Popular (ensemble) Kalman filter data assimilation (DA) approaches assume that the errors in both the a priori estimate of the state and the observations are Gaussian. For constrained variables, for example, sea-ice concentration or stress, such an assumption does not hold. The variational autoencoder (VAE) is a machine-learning (ML) technique that allows us to map an arbitrary distribution to/from a latent space in which the distribution is supposedly closer to a Gaussian. We propose a novel hybrid DA–ML approach in which VAEs are incorporated in the DA procedure. Specifically, we introduce a variant of the popular ensemble transform Kalman filter (ETKF) in which the analysis is applied in the latent space of a single VAE or a pair of VAEs.
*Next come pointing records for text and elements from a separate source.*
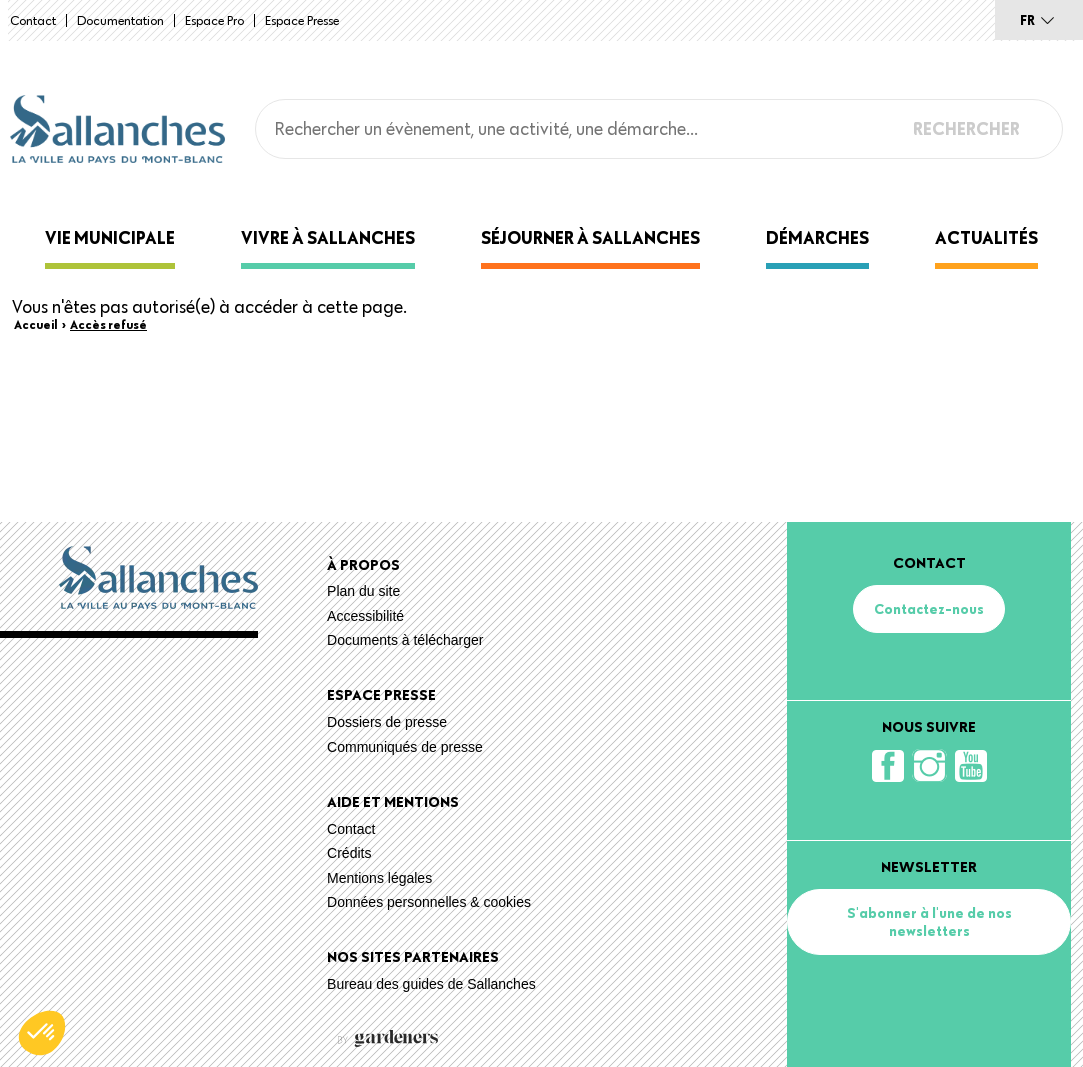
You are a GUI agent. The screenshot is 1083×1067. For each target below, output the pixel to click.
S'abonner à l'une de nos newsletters (929, 922)
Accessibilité (365, 616)
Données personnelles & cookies (429, 902)
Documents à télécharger (405, 640)
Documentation (120, 20)
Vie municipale (110, 237)
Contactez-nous (929, 609)
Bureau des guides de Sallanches (431, 984)
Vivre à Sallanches (328, 237)
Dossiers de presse (387, 722)
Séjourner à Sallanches (590, 237)
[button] (42, 1033)
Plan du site (363, 591)
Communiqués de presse (405, 747)
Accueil (36, 324)
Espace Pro (214, 20)
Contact (33, 20)
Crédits (349, 853)
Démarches (817, 237)
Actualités (986, 237)
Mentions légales (379, 878)
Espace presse (302, 20)
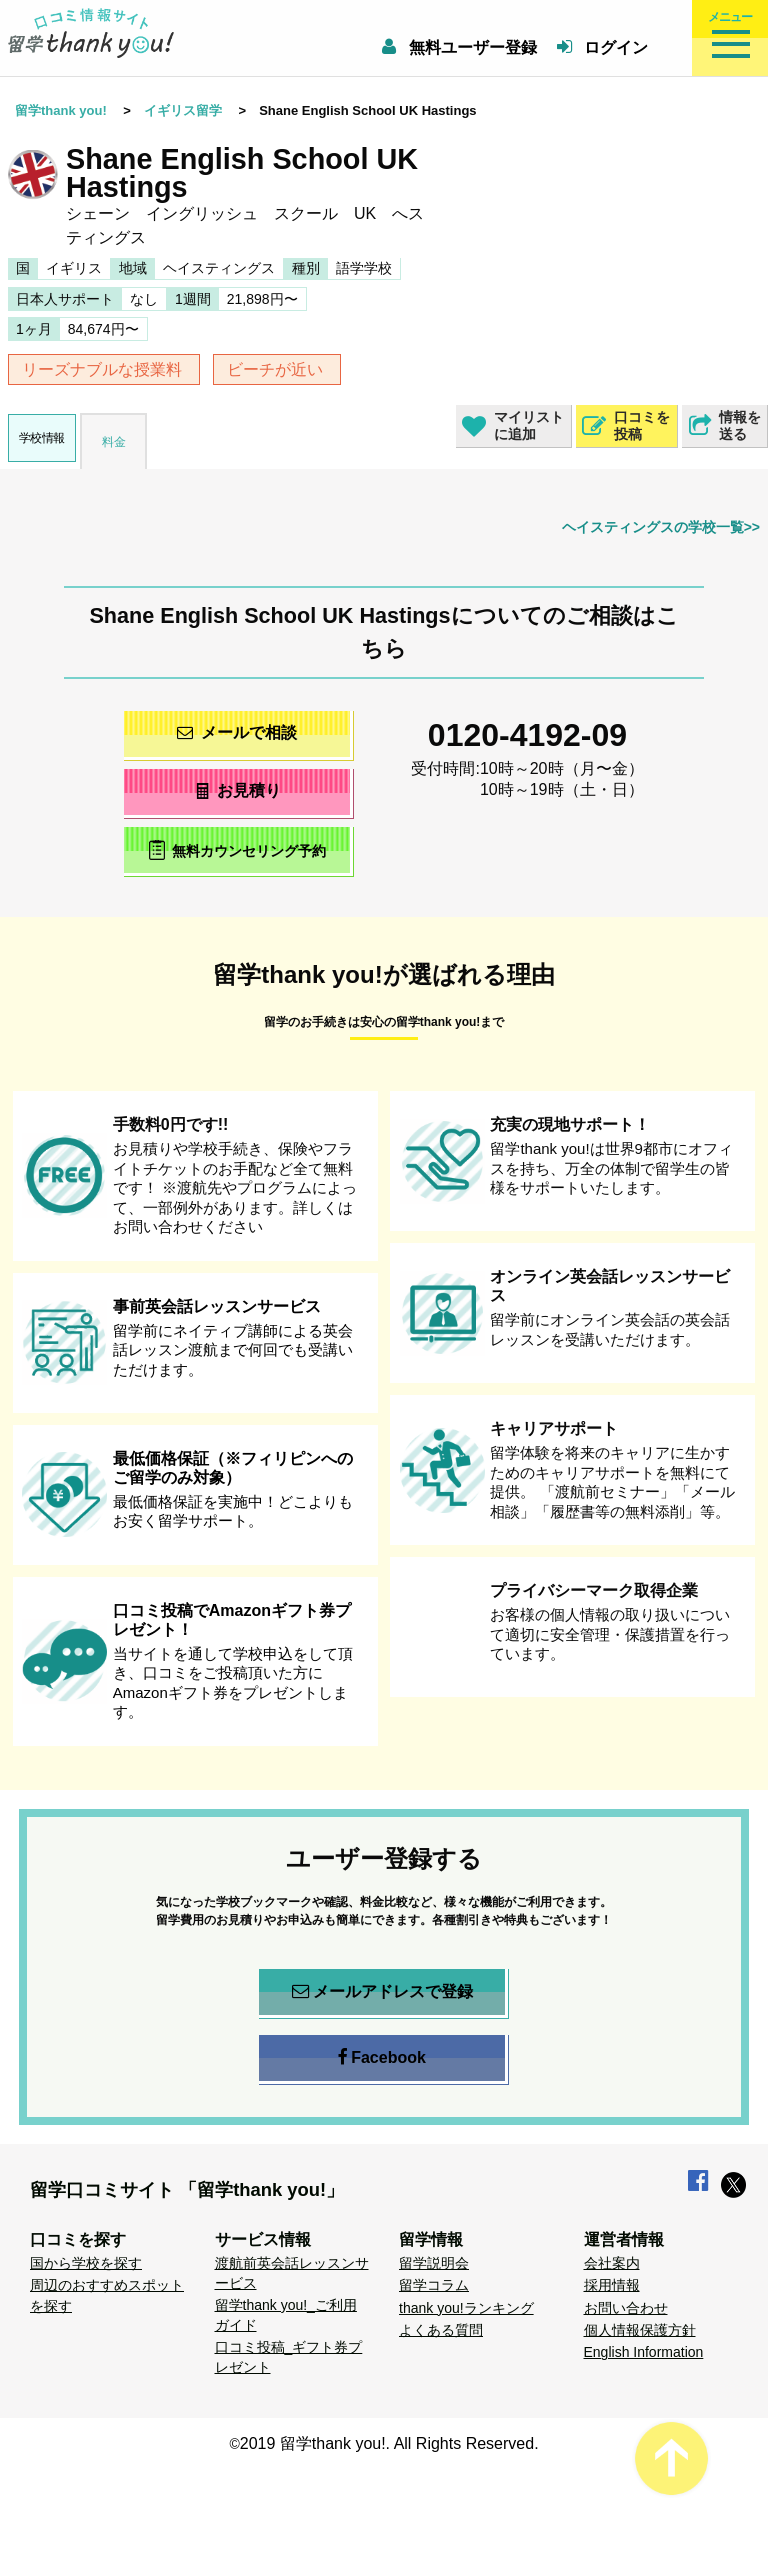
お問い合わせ (626, 2308)
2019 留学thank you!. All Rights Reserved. (389, 2443)
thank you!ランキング (466, 2308)
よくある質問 (441, 2330)
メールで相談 (237, 732)
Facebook (382, 2058)
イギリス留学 (183, 110)
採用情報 (612, 2285)
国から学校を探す (86, 2263)
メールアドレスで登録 (382, 1992)
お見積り (237, 790)
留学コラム (434, 2285)
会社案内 (612, 2263)
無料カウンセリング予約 (237, 849)
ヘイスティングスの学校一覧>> (661, 527)
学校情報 (42, 438)
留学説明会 (434, 2263)
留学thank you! (61, 110)
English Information (644, 2352)
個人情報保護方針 (640, 2330)
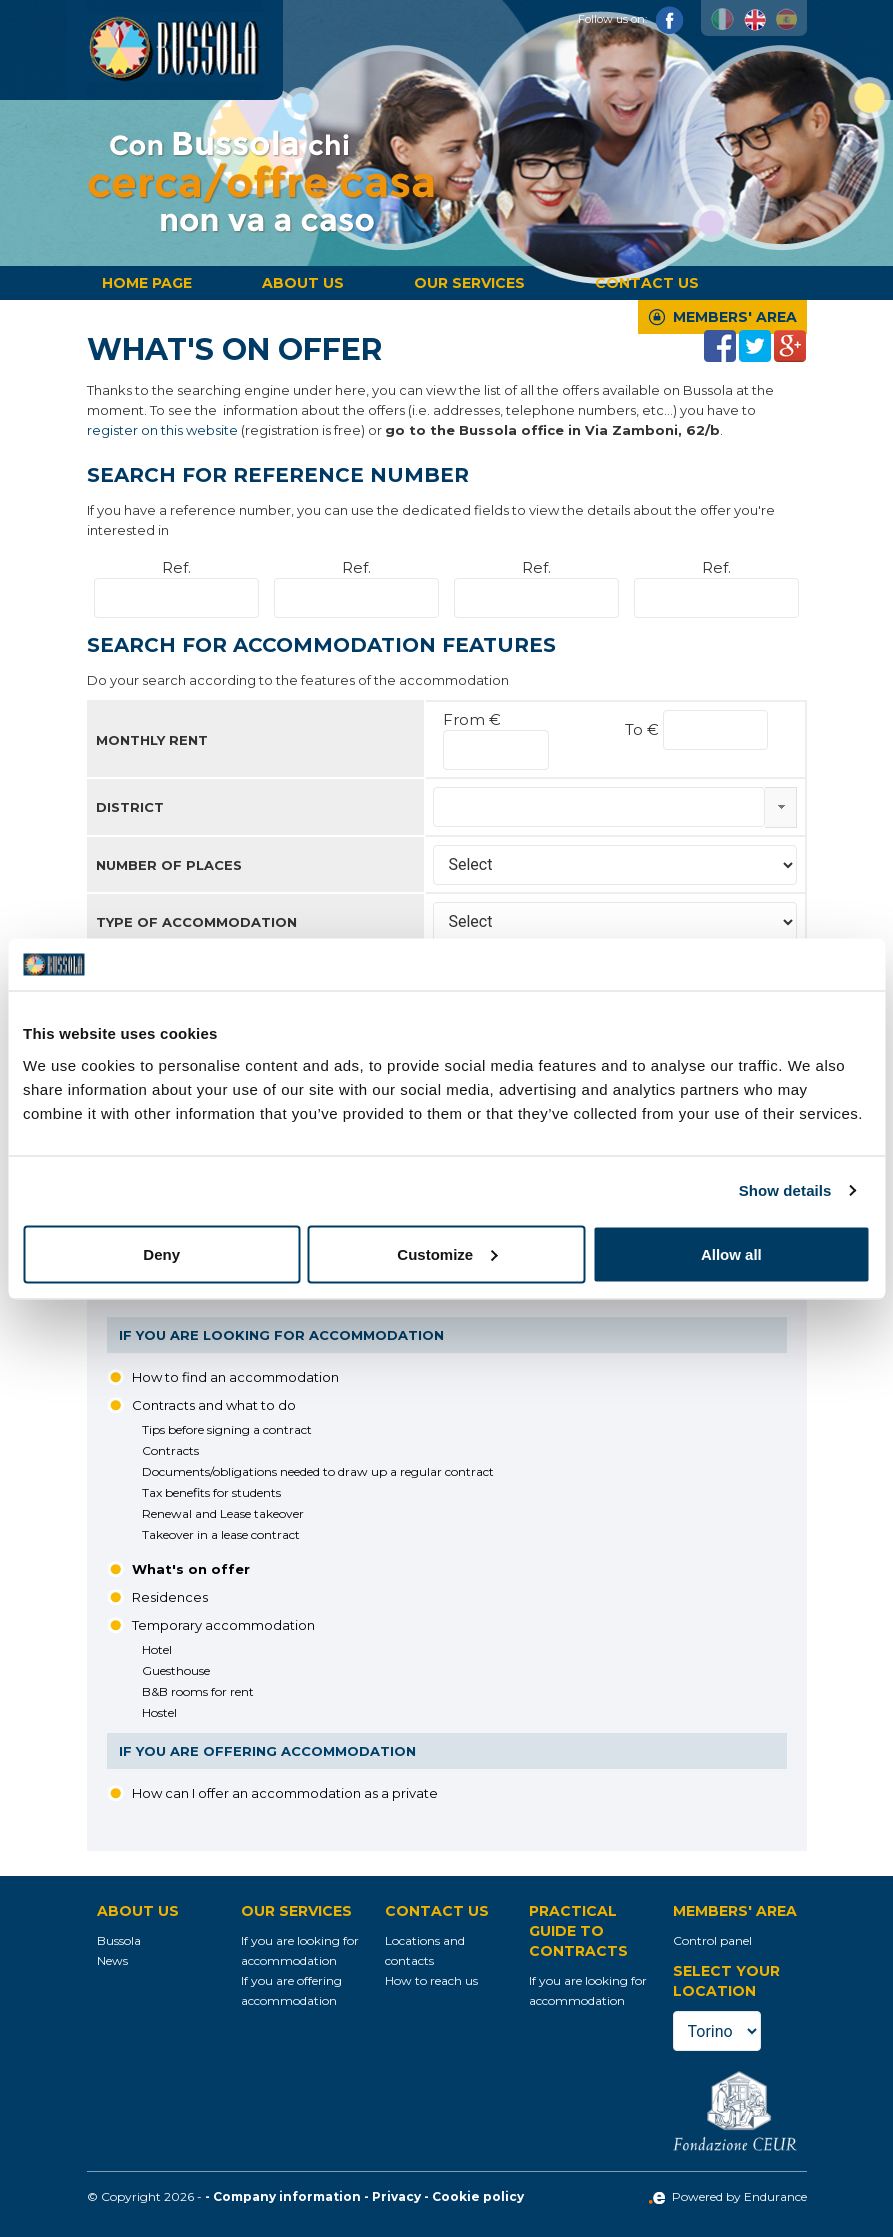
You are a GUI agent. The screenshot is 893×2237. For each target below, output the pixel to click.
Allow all (731, 1253)
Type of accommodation (196, 922)
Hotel (157, 1649)
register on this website (162, 430)
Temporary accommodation (223, 1625)
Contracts (170, 1450)
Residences (170, 1597)
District (130, 807)
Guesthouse (176, 1670)
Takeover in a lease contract (221, 1534)
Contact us (647, 283)
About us (303, 283)
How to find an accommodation (235, 1377)
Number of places (169, 865)
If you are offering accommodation (267, 1751)
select (781, 807)
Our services (469, 283)
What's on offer (191, 1569)
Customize (447, 1253)
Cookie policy (478, 2196)
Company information (287, 2196)
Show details (785, 1190)
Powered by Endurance (727, 2196)
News (112, 1960)
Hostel (159, 1712)
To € (644, 729)
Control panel (712, 1940)
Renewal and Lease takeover (223, 1513)
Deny (161, 1253)
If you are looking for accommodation (281, 1335)
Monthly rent (152, 740)
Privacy (396, 2196)
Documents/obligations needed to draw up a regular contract (318, 1471)
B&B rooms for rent (198, 1691)
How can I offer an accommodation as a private (285, 1793)
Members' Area (735, 317)
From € (472, 719)
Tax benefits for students (211, 1492)
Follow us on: (631, 19)
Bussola (119, 1940)
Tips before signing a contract (227, 1429)
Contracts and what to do (214, 1405)
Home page (147, 283)
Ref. (176, 567)
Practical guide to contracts (578, 1931)
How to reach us (431, 1980)
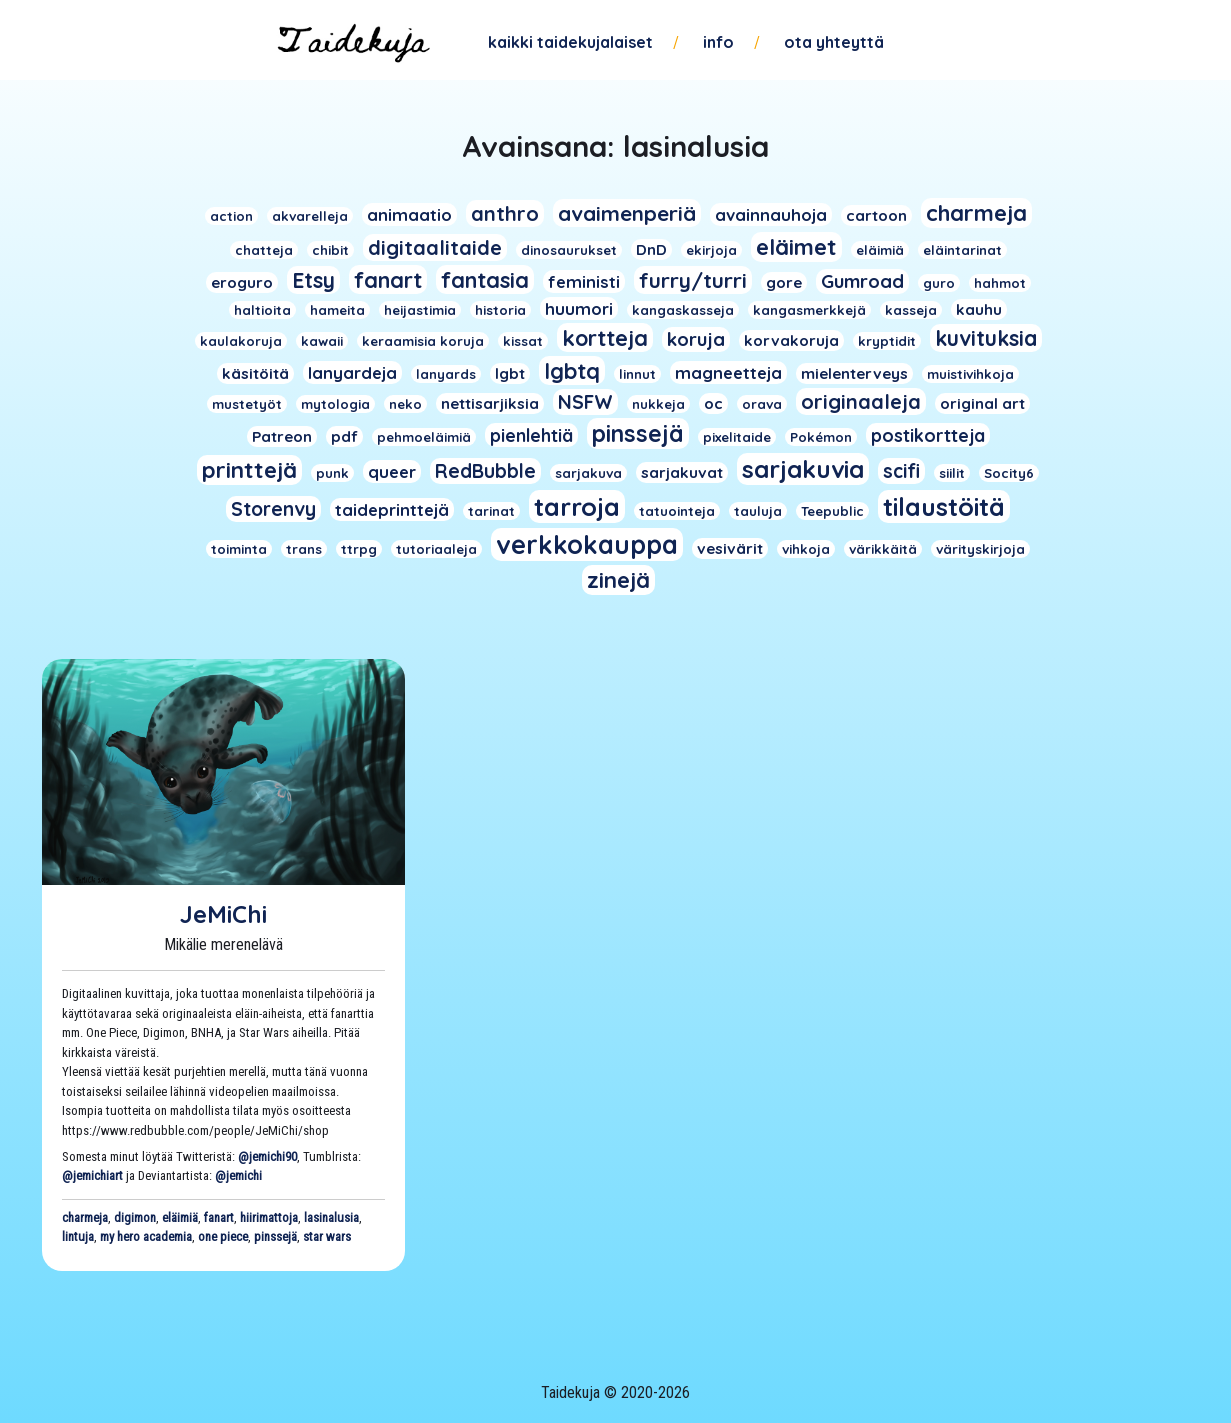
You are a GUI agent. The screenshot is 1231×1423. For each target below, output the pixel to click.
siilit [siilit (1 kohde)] (952, 473)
In twin experiments with a simple circular model, whereby the circle represents an underlying submanifold to be respected, we find that the use of a VAE ensures that a posteriori ensemble members lie close to the manifold containing the truth. Furthermore, online updating of the VAE is necessary and achievable when this manifold varies in time, that is, when it is non-stationary. We demonstrate that introducing an additional second latent space for the observational innovations improves robustness against detrimental effects of non-Gaussianity and bias in the observational errors but lessens the performance slightly if observational errors are strictly Gaussian.

The paper is an endeavour from Ivo Pasmans at Reading University, now at the ECMWF. It is entitled Ensemble Kalman filter in latent space using a variational autoencoder pair, and is published in the Quarterly Journal of the Royal Meteorologicla Society.